** EXERCISE DESCRIPTION **
Find the line containing "705x465 pixels. How" in the records below. Copy exactly that line and each one after it, ending at the line containing "You are a GUI", and nothing more.

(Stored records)
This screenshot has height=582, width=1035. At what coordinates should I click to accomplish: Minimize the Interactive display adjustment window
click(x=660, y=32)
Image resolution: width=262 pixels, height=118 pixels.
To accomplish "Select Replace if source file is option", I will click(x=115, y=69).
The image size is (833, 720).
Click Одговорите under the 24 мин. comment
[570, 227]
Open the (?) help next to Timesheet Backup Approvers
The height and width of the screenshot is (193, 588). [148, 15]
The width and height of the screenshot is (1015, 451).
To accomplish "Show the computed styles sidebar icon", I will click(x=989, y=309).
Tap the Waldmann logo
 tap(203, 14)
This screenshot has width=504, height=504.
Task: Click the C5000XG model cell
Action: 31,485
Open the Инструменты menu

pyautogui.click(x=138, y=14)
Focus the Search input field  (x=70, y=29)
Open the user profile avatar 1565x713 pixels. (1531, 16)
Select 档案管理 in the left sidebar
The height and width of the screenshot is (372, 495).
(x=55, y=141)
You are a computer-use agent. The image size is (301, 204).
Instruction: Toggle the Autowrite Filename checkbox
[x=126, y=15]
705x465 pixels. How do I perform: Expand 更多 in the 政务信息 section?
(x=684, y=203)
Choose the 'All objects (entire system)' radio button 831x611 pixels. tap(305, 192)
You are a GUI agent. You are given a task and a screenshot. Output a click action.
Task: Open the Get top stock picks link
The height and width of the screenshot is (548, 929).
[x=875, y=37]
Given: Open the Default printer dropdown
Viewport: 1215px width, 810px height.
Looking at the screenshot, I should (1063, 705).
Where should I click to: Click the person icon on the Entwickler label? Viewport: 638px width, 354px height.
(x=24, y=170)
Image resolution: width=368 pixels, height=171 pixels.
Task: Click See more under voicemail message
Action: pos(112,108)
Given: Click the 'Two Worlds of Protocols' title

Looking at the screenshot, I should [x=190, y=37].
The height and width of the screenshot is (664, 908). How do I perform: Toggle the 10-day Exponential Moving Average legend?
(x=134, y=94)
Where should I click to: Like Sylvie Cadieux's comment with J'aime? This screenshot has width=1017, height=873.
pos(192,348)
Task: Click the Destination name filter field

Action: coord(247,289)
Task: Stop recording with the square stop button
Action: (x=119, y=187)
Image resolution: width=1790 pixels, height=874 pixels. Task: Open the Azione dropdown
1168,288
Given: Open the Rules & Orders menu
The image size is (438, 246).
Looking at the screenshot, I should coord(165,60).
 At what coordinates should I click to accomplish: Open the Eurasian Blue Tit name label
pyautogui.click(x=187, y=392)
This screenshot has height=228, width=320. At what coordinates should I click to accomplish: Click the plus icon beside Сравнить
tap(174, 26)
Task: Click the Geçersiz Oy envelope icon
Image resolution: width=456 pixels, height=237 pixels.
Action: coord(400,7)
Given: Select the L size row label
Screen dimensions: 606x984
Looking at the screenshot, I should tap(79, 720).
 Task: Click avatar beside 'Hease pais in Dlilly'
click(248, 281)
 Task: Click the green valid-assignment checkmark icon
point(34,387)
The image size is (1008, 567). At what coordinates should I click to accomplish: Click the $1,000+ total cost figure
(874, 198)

** RESULT OF THIS EXERCISE **
705x465 pixels. How do I perform: Expand 更多 in the 政务信息 section?
(x=684, y=203)
Choose the 'All objects (entire system)' radio button 831x611 pixels. tap(305, 192)
You are a GUI agent. You are given a task and a screenshot. Output a click action.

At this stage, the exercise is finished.